Cuando llegamos a la Filmoteca, los dedos le temblaban un poco. Se los acaricié levemente.

– Me da pena que te vayas -dijo-. Te quedan muchas cosas por contarme. Lo de cuando eras poeta de pequeño.

– Pero para eso hay que estar en vena. Nos queda mucho tiempo. Que descanses, guapa.

Me bajé, y antes nos dimos un beso.

– Eres demasiado -dijo.

Me monté en la moto y seguí su coche por Santa Isabel abajo. En un tramo de la calle la adelanté y le dije adiós con la mano. El aire que entraba por la ventanilla abierta le alborotaba el pelo.

La verdad es que Loreto es una chica muy dulce y me gusta cómo sonríe. Por su parte lo tengo fácil. Pero tampoco quiero convertirme en un conquistador profesional como Máximo, soy muy joven para meterme con novias de esas que te quieren ver todos los días. Y además sigo enamorado de Olalla.

V. LA RAYA INVISIBLE (inicio del capítulo)

Querida Olalla: me he enterado de que tu abuelo, el de los bebedizos, es Bruno el titiritero. Yo lo conocí porque vivía en el piso de arriba de nuestra casa de Segovia, y a su mujer Elsa. Creo que ella será tu abuela, y si no mejor que no me digas porque me armo jaleo. No sabes la rabia que me da que sólo me dejaras hacerte tres preguntas. Ahora se me ocurren muchas más, montones, pero son de las que necesitas ver la cara del que te va a contestar. Así que no sé para qué te escribo. Claro que eres tan rara que igual andas escondida por algún rincón de esta casa y al oír «Querida Olalla» vuelves a aparecer.

A veces me invento cosas para no aburrirme, y me las creo, o sea que igual podías no haber venido de verdad. Y lo dudaba un poco, hasta que he sabido lo de tu abuelo. Él también una vez me llamó niño cúbico, era de un cuento o algo. Luego he dicho tate, eso lo sabe Olalla.

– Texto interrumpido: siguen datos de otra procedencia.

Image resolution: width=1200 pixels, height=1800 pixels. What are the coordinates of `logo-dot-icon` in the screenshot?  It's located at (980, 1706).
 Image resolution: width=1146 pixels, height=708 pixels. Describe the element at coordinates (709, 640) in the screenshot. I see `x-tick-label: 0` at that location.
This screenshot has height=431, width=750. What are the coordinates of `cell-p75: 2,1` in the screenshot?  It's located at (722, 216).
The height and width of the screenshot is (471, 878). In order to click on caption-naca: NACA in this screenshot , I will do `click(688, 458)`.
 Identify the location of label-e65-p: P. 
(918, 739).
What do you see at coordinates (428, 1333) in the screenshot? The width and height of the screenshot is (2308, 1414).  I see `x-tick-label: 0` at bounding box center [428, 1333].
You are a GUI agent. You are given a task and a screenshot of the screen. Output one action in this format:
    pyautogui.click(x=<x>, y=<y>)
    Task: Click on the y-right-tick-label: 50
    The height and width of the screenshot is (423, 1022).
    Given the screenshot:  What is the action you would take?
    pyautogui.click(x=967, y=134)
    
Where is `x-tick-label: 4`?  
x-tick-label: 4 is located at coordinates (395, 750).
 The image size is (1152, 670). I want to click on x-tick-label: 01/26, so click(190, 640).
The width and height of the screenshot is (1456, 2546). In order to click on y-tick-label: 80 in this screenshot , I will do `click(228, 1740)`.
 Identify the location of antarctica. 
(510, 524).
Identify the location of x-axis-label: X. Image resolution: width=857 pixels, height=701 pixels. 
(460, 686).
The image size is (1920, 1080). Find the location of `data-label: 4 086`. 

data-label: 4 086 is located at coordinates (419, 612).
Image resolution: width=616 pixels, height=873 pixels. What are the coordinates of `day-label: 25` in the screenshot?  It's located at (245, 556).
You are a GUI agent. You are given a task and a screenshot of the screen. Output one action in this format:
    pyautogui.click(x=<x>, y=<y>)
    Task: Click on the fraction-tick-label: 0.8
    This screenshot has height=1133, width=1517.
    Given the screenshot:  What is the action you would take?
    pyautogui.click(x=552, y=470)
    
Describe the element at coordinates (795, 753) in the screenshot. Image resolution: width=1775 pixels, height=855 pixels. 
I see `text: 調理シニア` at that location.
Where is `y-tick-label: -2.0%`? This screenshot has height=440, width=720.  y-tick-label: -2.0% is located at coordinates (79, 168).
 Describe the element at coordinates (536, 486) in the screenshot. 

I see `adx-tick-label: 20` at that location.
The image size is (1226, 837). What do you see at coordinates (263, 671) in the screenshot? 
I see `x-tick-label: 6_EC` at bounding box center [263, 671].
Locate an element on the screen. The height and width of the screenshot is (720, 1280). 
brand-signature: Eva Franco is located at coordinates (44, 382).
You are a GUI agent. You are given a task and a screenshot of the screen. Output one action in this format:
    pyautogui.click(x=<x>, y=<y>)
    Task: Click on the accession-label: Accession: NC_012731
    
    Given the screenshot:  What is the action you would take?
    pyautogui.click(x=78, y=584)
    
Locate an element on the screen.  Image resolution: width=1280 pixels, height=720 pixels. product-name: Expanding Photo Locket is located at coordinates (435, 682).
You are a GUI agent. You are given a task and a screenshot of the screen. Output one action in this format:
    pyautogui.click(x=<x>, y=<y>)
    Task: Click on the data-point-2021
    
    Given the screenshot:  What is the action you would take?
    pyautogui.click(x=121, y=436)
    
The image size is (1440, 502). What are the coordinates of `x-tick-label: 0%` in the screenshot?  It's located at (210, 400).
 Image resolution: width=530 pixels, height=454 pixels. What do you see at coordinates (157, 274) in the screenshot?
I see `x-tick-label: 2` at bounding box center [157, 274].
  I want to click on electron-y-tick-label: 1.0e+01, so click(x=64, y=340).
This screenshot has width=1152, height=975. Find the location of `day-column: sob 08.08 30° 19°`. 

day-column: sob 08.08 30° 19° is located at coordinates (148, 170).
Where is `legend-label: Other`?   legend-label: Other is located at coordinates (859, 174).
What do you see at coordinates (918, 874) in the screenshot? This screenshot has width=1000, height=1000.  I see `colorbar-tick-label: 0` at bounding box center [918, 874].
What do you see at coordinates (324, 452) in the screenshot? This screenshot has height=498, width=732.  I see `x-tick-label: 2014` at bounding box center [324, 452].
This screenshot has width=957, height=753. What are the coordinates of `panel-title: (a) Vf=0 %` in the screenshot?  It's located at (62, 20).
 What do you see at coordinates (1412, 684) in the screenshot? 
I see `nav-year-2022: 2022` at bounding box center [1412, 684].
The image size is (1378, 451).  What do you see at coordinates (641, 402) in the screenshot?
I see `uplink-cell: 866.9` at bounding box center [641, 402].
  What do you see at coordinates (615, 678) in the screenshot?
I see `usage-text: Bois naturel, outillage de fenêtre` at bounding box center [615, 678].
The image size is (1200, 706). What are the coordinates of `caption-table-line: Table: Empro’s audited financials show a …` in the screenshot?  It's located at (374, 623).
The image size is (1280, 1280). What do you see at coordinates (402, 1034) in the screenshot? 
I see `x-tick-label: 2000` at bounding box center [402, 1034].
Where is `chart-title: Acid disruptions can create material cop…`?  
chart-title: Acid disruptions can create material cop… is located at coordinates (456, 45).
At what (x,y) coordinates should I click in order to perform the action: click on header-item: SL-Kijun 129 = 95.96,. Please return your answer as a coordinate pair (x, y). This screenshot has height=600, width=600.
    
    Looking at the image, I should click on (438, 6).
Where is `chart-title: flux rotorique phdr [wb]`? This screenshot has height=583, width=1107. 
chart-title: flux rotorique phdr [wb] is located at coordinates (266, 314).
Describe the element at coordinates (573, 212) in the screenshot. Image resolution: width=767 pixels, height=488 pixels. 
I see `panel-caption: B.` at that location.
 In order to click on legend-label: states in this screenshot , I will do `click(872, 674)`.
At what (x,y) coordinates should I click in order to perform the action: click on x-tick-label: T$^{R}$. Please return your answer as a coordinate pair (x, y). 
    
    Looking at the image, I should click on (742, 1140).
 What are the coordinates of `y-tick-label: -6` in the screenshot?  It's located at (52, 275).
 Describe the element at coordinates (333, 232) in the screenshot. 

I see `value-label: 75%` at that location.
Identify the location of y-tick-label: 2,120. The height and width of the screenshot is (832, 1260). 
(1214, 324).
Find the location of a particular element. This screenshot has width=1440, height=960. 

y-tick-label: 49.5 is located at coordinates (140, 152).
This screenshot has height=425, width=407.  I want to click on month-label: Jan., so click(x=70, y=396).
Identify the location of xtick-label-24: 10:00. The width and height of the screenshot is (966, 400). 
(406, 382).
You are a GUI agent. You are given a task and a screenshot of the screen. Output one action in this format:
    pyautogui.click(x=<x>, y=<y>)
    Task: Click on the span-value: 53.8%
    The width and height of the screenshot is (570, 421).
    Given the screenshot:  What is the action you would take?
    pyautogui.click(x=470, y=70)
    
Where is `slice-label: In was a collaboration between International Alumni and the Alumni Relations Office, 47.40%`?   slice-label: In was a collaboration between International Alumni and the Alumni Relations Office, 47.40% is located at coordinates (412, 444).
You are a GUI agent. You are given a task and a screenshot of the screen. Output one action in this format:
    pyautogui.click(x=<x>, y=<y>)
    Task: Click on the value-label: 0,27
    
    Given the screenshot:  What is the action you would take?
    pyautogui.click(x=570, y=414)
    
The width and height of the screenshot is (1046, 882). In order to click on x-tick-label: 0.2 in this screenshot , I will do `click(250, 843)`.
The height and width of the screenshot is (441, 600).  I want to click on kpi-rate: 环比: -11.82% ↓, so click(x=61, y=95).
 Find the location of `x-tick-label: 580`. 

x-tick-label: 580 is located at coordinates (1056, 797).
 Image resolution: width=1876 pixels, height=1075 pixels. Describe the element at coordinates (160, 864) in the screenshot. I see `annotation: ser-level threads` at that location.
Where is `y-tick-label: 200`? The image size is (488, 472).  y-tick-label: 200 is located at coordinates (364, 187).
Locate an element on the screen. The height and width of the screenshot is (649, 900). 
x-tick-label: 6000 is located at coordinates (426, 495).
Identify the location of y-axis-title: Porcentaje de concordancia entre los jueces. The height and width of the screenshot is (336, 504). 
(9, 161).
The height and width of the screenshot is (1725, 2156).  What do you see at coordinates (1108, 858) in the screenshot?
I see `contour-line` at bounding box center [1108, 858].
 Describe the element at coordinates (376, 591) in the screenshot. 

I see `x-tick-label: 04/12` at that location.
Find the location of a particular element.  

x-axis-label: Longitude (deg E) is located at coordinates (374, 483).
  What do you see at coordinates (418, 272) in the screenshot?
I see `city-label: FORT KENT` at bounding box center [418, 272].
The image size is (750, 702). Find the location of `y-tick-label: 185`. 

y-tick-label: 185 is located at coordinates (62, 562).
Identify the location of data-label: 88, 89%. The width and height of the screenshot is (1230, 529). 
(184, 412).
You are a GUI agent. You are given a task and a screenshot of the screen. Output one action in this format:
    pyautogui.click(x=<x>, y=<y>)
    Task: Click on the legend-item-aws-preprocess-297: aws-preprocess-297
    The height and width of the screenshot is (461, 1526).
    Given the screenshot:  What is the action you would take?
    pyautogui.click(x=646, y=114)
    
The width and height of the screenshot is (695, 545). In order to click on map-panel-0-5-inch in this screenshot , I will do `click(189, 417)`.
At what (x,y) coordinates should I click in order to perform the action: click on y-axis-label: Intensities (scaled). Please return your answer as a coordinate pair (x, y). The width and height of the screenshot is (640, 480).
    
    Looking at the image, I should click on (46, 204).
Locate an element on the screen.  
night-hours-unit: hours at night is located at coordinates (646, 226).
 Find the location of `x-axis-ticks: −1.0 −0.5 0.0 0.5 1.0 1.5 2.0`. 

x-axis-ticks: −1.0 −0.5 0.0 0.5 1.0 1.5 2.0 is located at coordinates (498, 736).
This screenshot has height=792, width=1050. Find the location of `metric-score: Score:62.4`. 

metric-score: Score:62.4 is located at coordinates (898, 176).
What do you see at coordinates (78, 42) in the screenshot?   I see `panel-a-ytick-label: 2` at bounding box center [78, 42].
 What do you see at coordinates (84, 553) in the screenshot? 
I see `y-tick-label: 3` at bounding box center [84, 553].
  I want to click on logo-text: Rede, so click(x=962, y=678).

Cuando te vuelva a ver me gustaría que me contaras ese cuento. Aunque igual no tienes ganas o ya no tengo ganas yo de oírlo. A cada poco tiempo cambiamos sin que se note. Nosotros más cuando le pasa a otro, yo a los de mi casa es que no los sigo, me marean, pero ellos me mirarán a mí y pensarán lo mismo. Fue ideal que desaparecieras tan deprisa, lo más misterioso. Pero me acuerdo mucho de ti y me encantaría volverte a ver en persona. Eres tronchante. He hecho un dibujo de cuando te encontré en mi cuarto con un pie en alto y me avisaste que no pisara una raya en el suelo. Yo no la vi, pero seguramente estaba. Es lo que más se me ha quedado en la cabeza, lo más importante de todo, esa raya invisible.